Ensaios

Um anjo que caiu do céu

Quem me dera poder fazer uma poesia para falar da vida de alguém. O título remete a uma expressão amorosa que usamos quando uma pessoa chega na vida de outras para torná-la bem cuidada, tratada com carinho, atenção. Enfim, é uma dádiva da vida ser agraciado com um anjo que cai dos céus para estar conosco. Seu nome era Ângelo, mas seu apelido, era “anjinho”.

O Anjinho que vivia a melhor fase de sua vida, segundo seus amigos e familiares, e até minha percepção dos breves encontros que nos restaram de décadas de convivência enquanto vizinhos de moradia, nas conversas rápidas de elevador, mas nada superficiais, porque Anjinho, generoso que era, “dava o que tinha” no contato amoroso com todos com quem encontrava. 

Mas diante da morte, irrepresentável e sem poesia que dê conta de aplacar o sofrimento, nos falta demais, faltam tantas palavras que me sinto convocada a trazer um monte delas, tentar colocar – não digo sentido, mas algum consolo, vontade de fazer justiça à sua vida. Enxurrada de “moções pulsionais”, eu escreveria para Freud se tivesse talento suficiente, aos modos de Lou-Andreas Salomé, e diria que essa expressão que especifica um estímulo interno determinado, tem na morte do semelhante a fonte mais produtiva, atualiza o sentir, o pensar, a pulsão em ato, essa coisa endógena que é a dor, a novela que se presta a mostrar descaradamente e detidamente sobre a dor é tão impactante que chega dói.

** LINHAS FORNECIDAS **
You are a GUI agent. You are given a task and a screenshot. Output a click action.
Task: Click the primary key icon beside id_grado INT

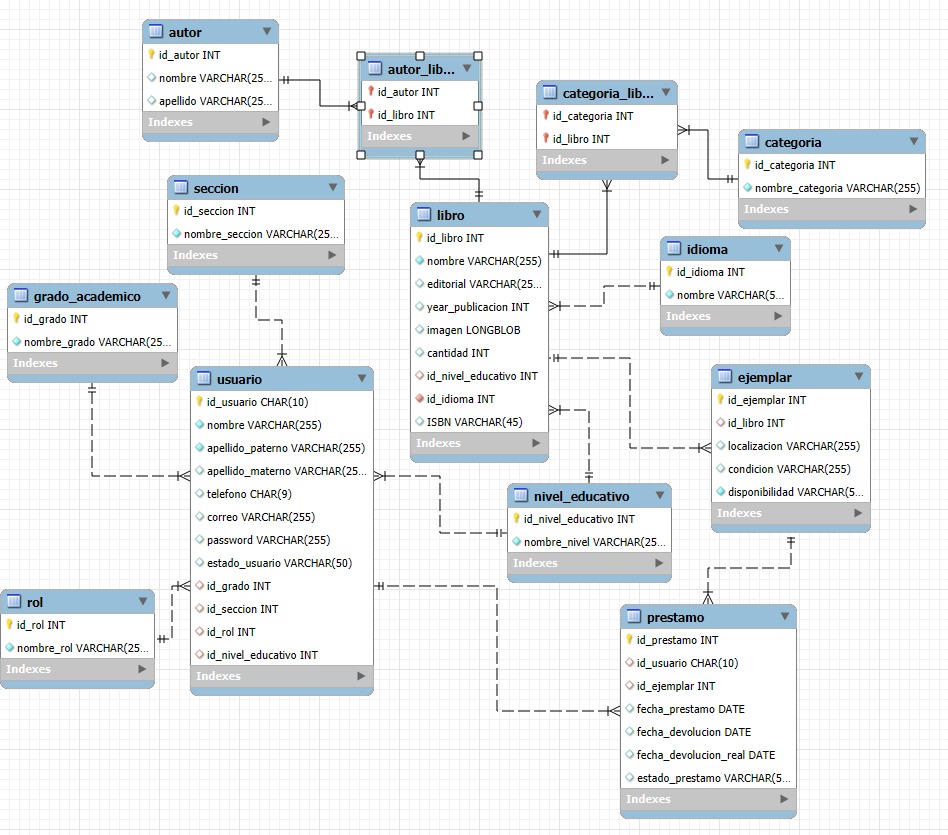tap(17, 319)
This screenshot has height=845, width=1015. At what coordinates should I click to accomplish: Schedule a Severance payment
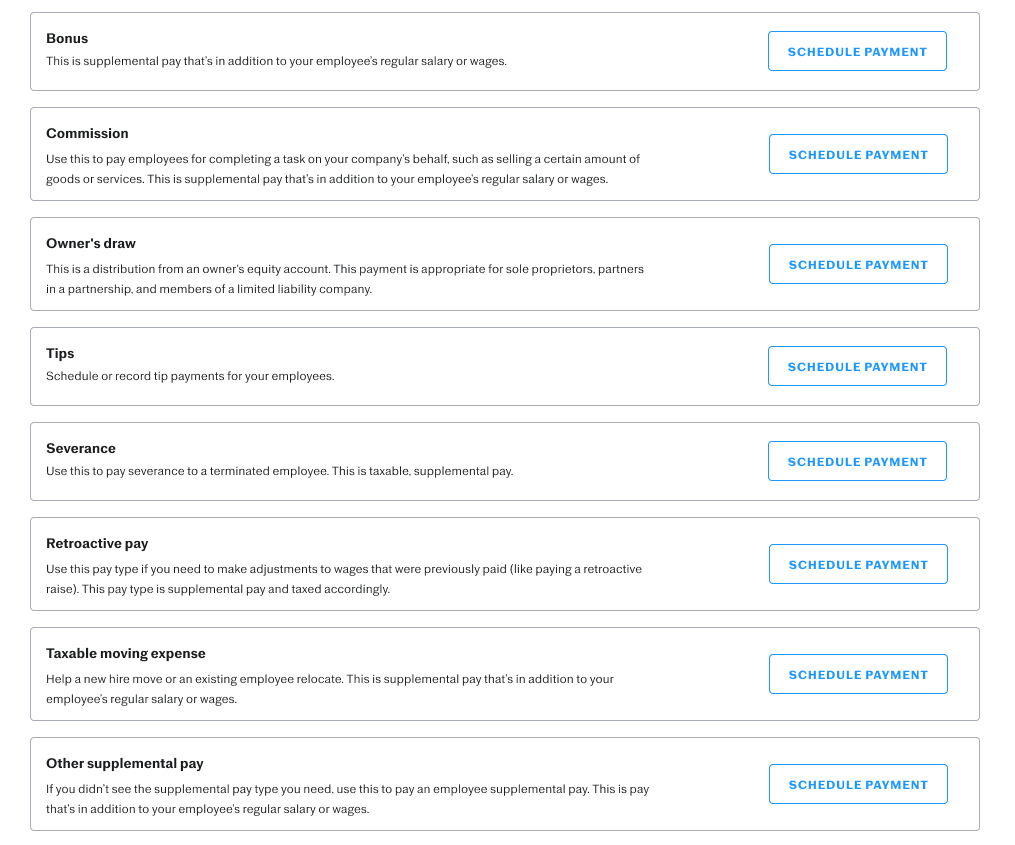click(857, 462)
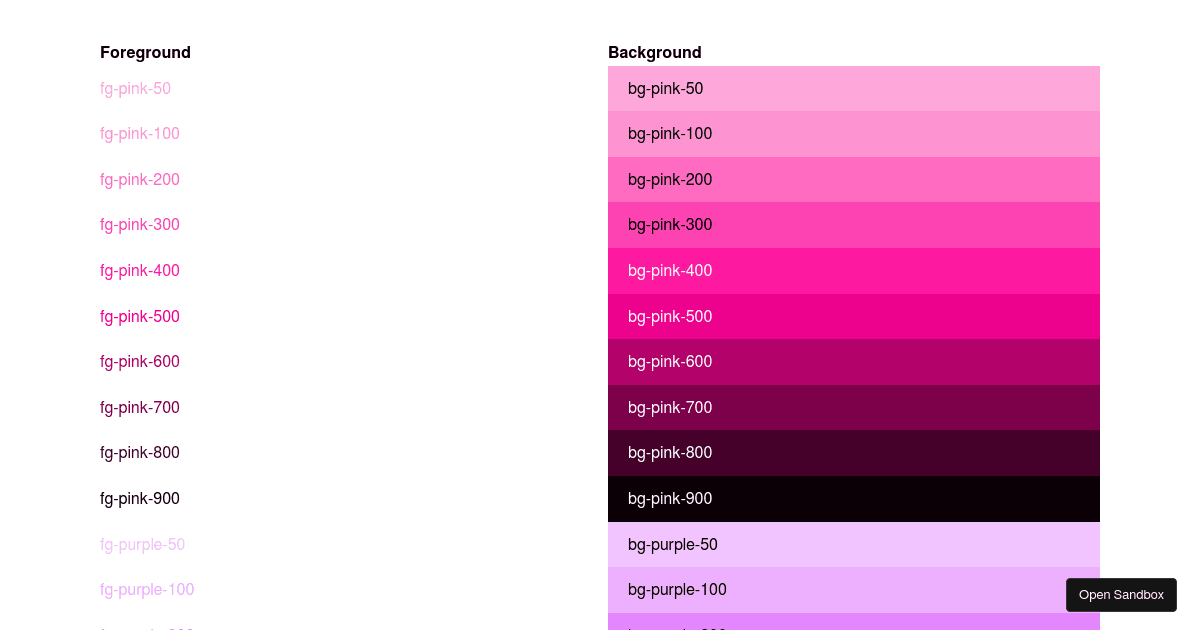This screenshot has height=630, width=1200.
Task: Select the fg-pink-300 label
Action: click(x=140, y=224)
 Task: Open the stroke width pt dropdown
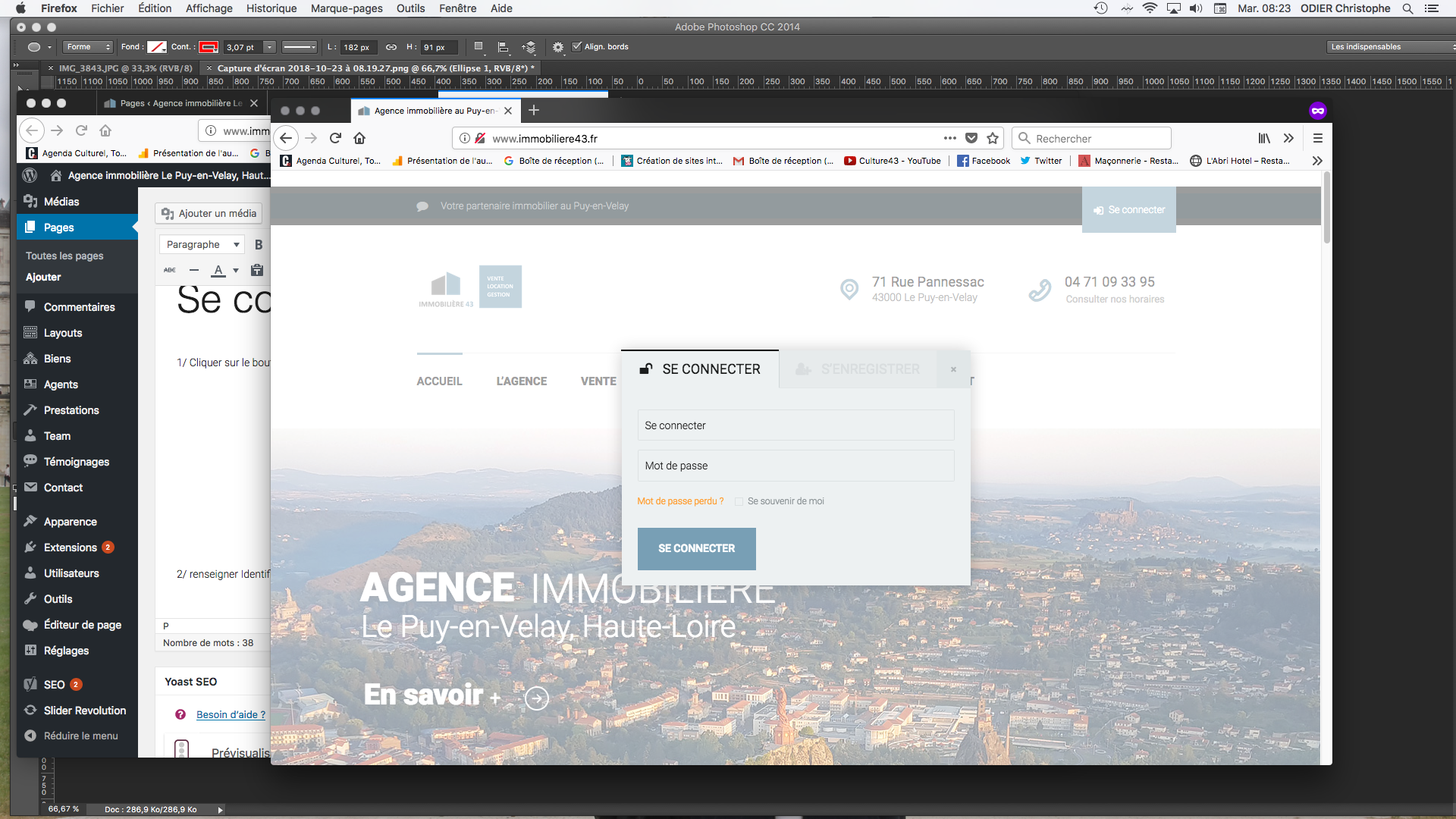(269, 47)
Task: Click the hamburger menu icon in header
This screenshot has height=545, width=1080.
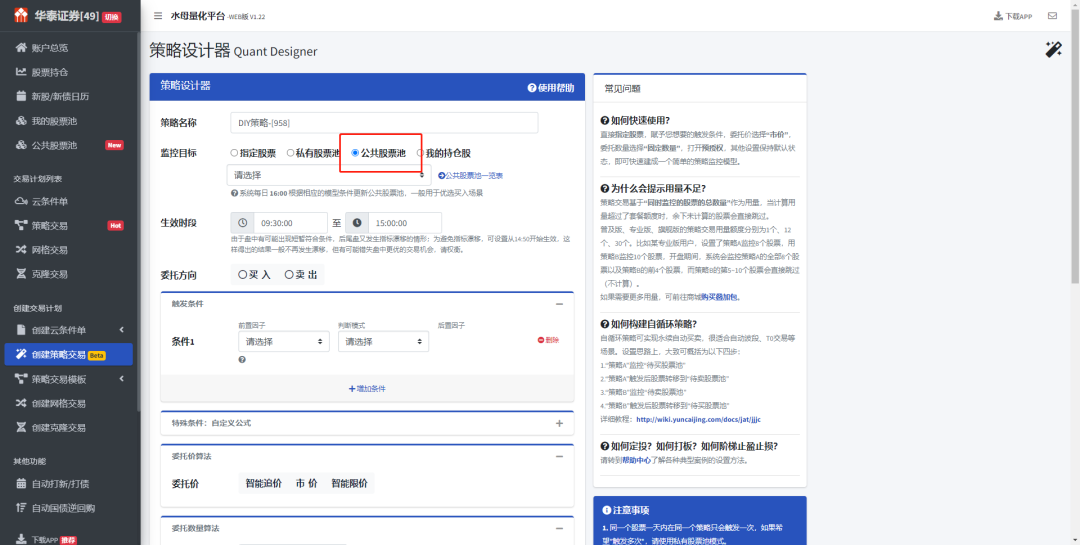Action: click(158, 16)
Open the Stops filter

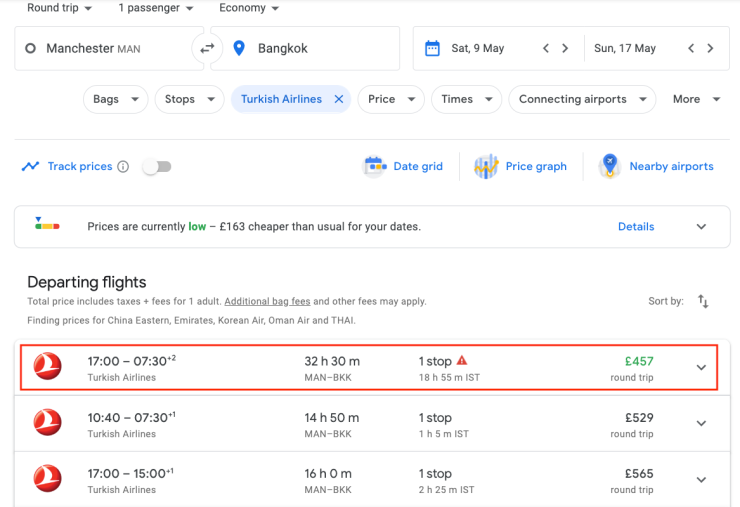(189, 99)

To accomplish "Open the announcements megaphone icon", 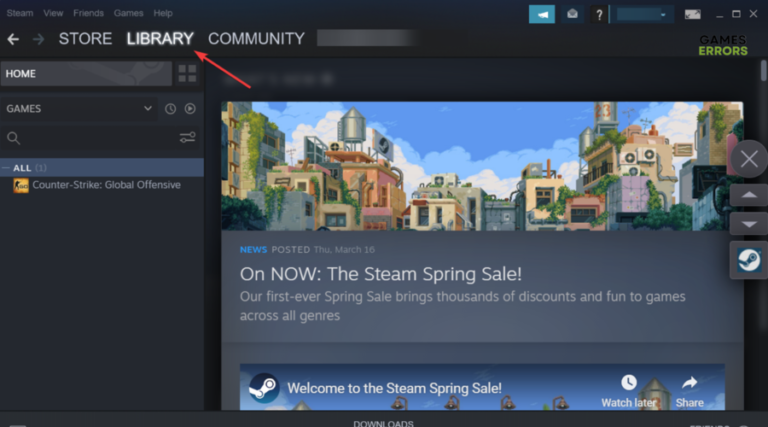I will click(x=542, y=14).
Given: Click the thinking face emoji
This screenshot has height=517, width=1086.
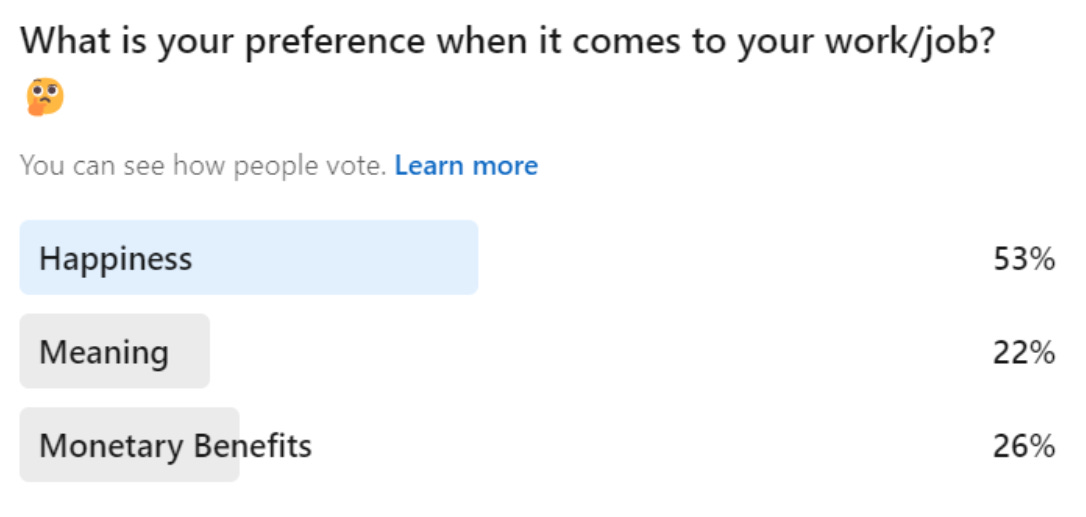Looking at the screenshot, I should click(x=45, y=98).
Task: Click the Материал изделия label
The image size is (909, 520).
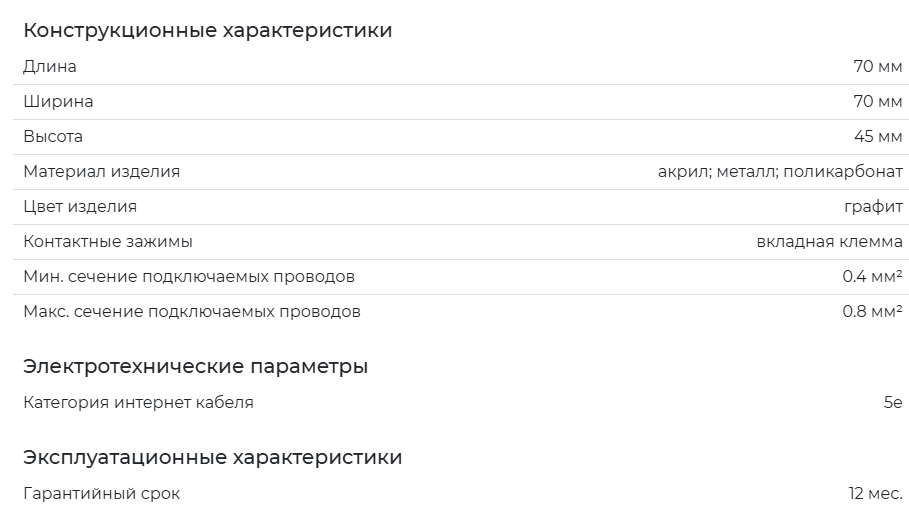Action: [101, 172]
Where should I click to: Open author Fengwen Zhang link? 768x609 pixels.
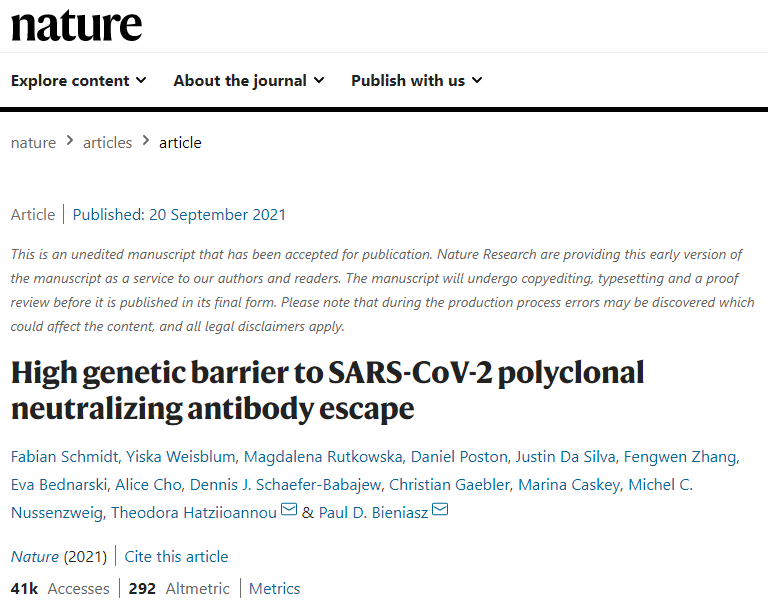(680, 457)
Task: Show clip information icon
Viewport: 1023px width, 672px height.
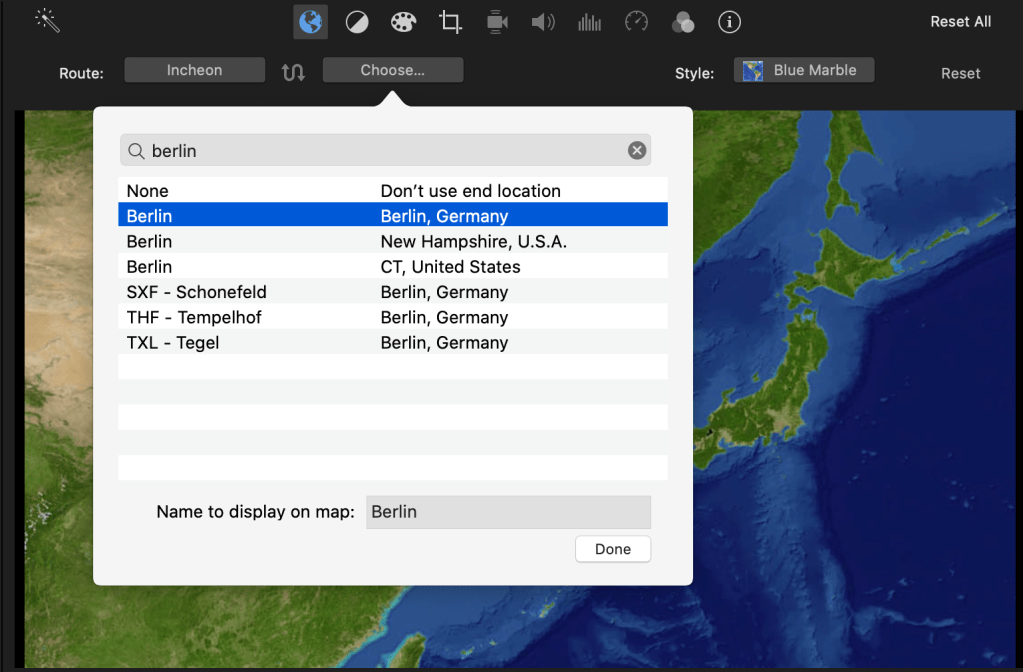Action: coord(730,22)
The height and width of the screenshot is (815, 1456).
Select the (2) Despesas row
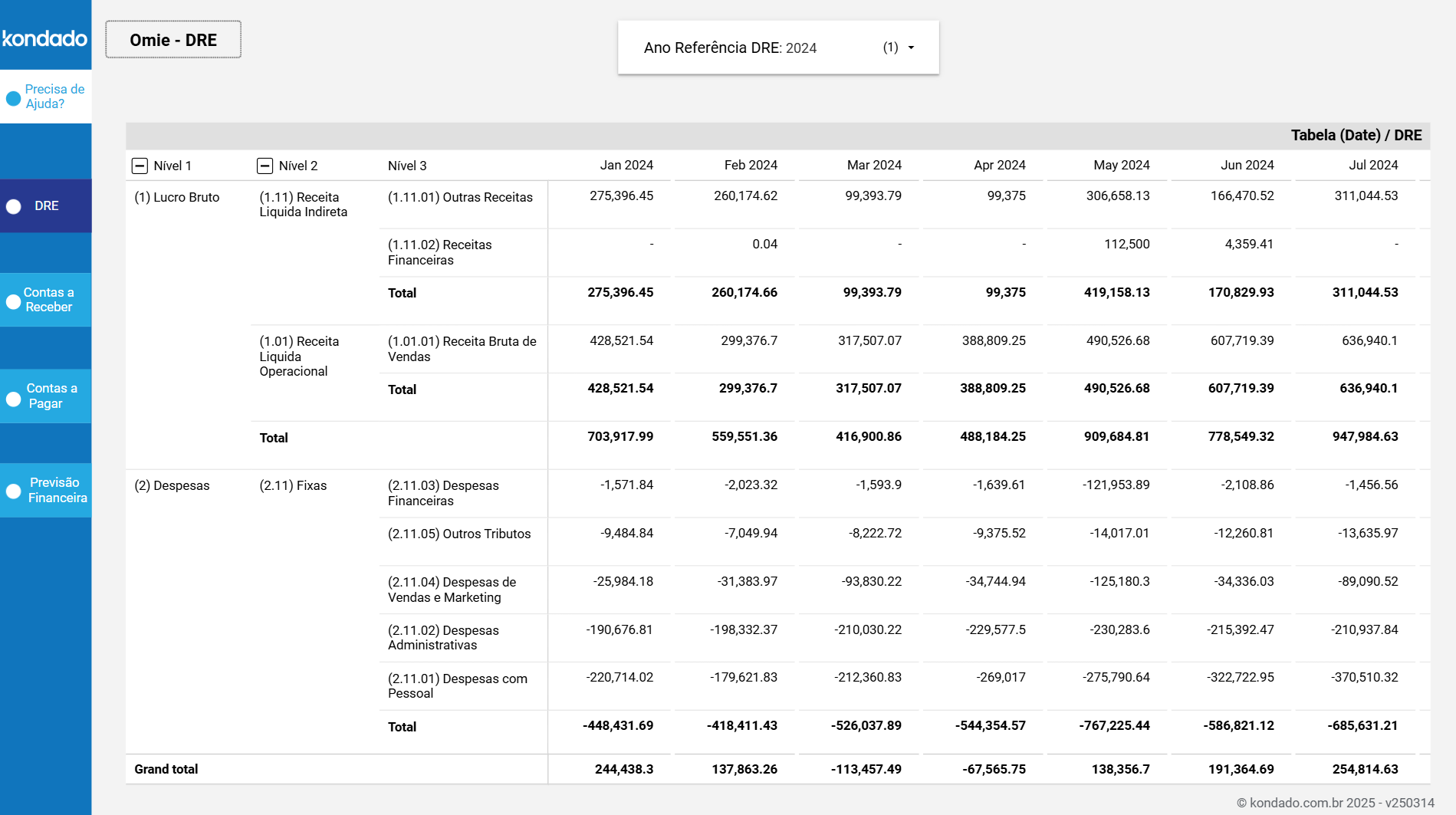coord(173,485)
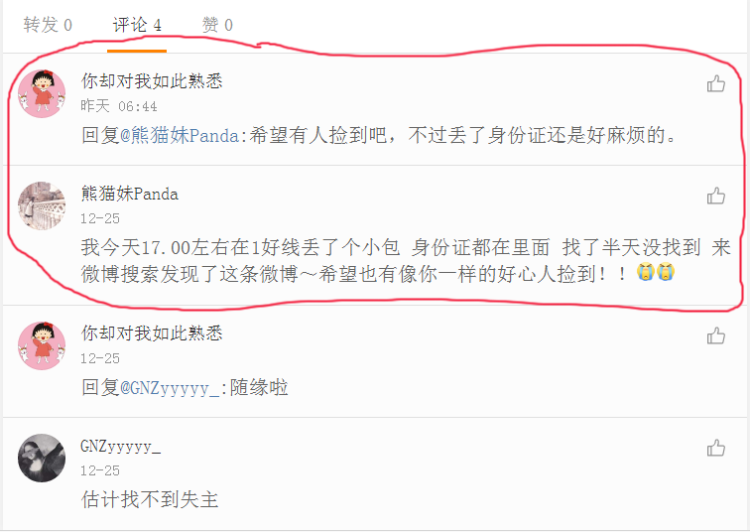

** OBJETIVO DO EXERCÍCIO **
Reproduza, por favor, o trecho da página inteiro, sem mudar nenhuma palavra. As linhas são um material à parte, sem ligação com o trecho da página.

** RESULTADO DO EXERCÍCIO **
Ensaios

Um anjo que caiu do céu

Quem me dera poder fazer uma poesia para falar da vida de alguém. O título remete a uma expressão amorosa que usamos quando uma pessoa chega na vida de outras para torná-la bem cuidada, tratada com carinho, atenção. Enfim, é uma dádiva da vida ser agraciado com um anjo que cai dos céus para estar conosco. Seu nome era Ângelo, mas seu apelido, era “anjinho”.

O Anjinho que vivia a melhor fase de sua vida, segundo seus amigos e familiares, e até minha percepção dos breves encontros que nos restaram de décadas de convivência enquanto vizinhos de moradia, nas conversas rápidas de elevador, mas nada superficiais, porque Anjinho, generoso que era, “dava o que tinha” no contato amoroso com todos com quem encontrava. 

Mas diante da morte, irrepresentável e sem poesia que dê conta de aplacar o sofrimento, nos falta demais, faltam tantas palavras que me sinto convocada a trazer um monte delas, tentar colocar – não digo sentido, mas algum consolo, vontade de fazer justiça à sua vida. Enxurrada de “moções pulsionais”, eu escreveria para Freud se tivesse talento suficiente, aos modos de Lou-Andreas Salomé, e diria que essa expressão que especifica um estímulo interno determinado, tem na morte do semelhante a fonte mais produtiva, atualiza o sentir, o pensar, a pulsão em ato, essa coisa endógena que é a dor, a novela que se presta a mostrar descaradamente e detidamente sobre a dor é tão impactante que chega dói.